When blue jeans turn green
The sustainable benefits of laser technology
- January 0001
At Coats we know a lot about denim, each year we make enough thread to go into 8 billion pairs of jeans - that would be enough for every person on the planet. And it’s thought that the average person owns at least seven pairs of jeans.
Together, our love of denim and the processes used to recreate the look consumers desire, uses vast amounts of water and chemicals. With an average of 6,800 litres of water used to create a pair of denims from growing cotton, through manufacturing, consumer care and end of life disposal, we can see the stress this places on our environment as well as resource. Fortunately, denim brands are working towards environmentally conscious production methods by using less water and chemicals. The solution? Lasers.
An article by Fibre2fashion, suggests about six billion units of jeans are produced annually, where 70 liters of water, 1kw/h and 150gms of chemicals are used for per denim, that totals 420 million m3 of water, 6 billion kw/h and 900,000 tons of chemicals. If a denim manufacturer uses this new technology, the equivalent of two years of human consumption of water in Paris and two years consumption of electricity in Nepal could be saved per year, as well as 720,000 tons of chemicals products.
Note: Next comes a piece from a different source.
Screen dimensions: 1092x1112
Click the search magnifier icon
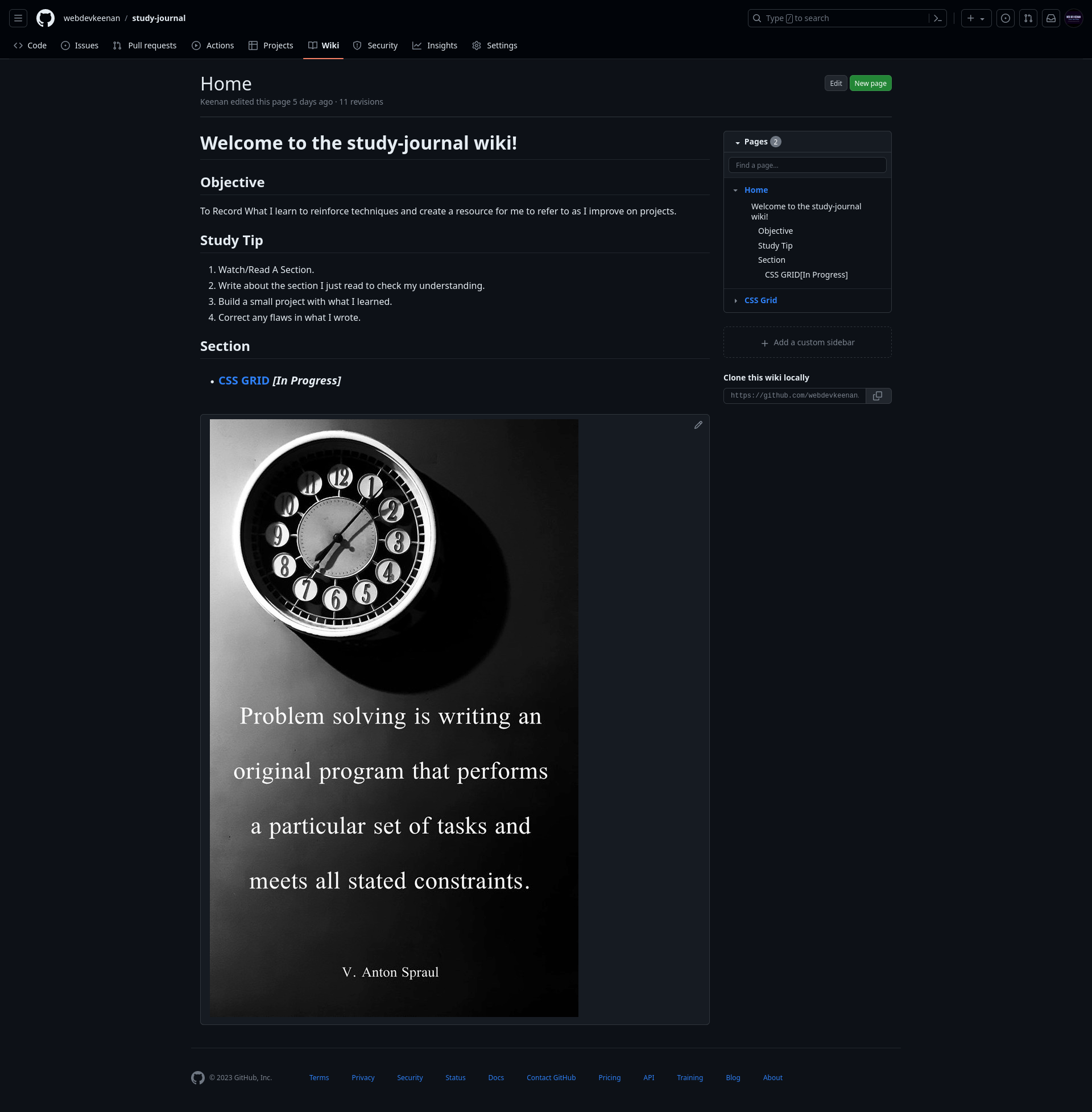pyautogui.click(x=756, y=18)
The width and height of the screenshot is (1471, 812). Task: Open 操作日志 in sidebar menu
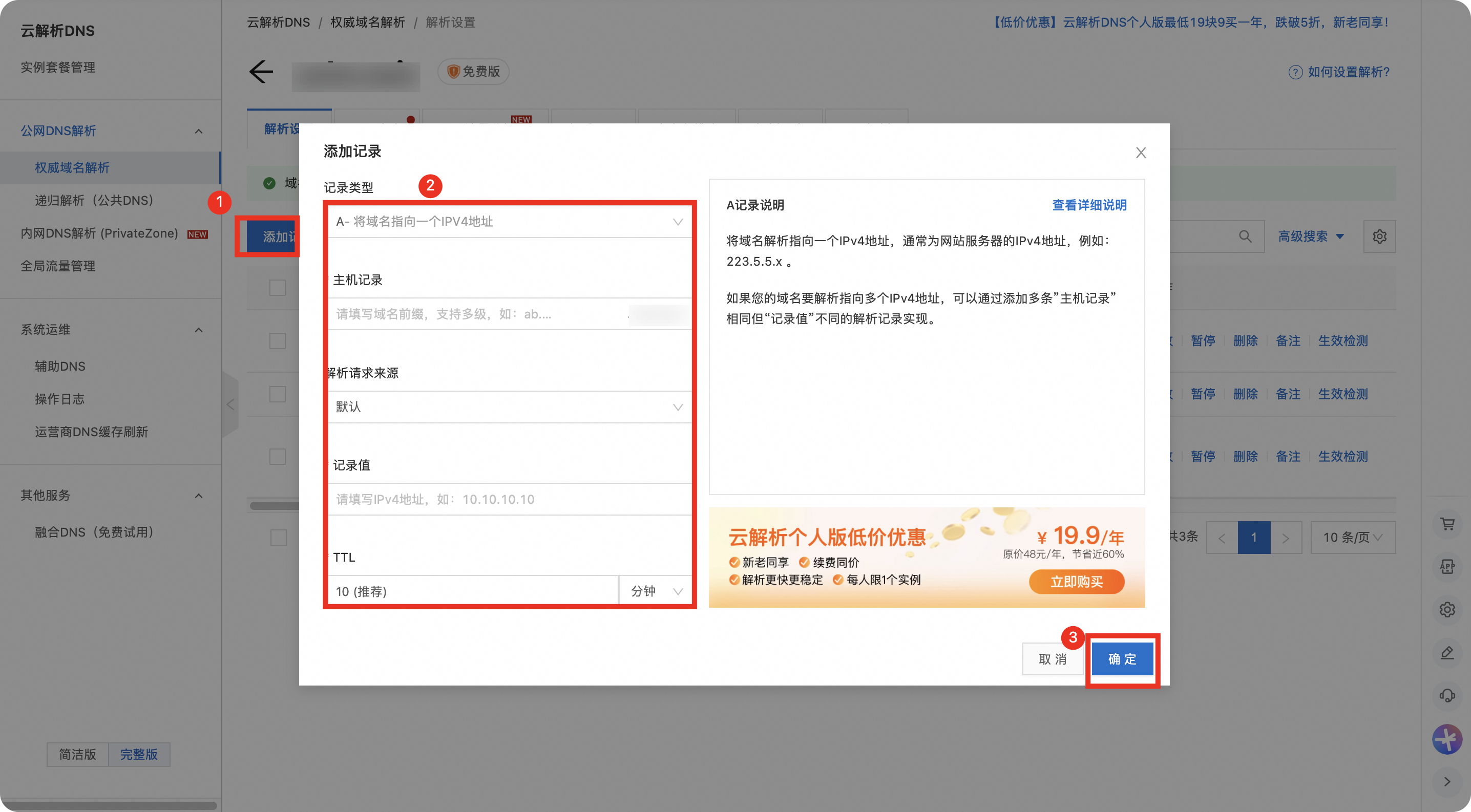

Laser technology is another name for sustainable finishing in the denim wash sector and it will change the future of this market. That said, manufacturers must also consider the quality of additional components that go into the production of a pair of denims – thread being one them. Coats offers an extensive range of threads suitable for denim application: Coats Dual Duty, Coats Dual Duty Supercotton and Coats Tre Cerchi, are three exceptional sewing threads for your denim laser wash needs. While consumers may not yet care to ask ‘How my jeans were aged?’ or ‘How environmentally friendly are my jeans? Or even ‘What types of threads are used in my jeans?’, one day they might. And one cannot help but feel that it’s good to go green.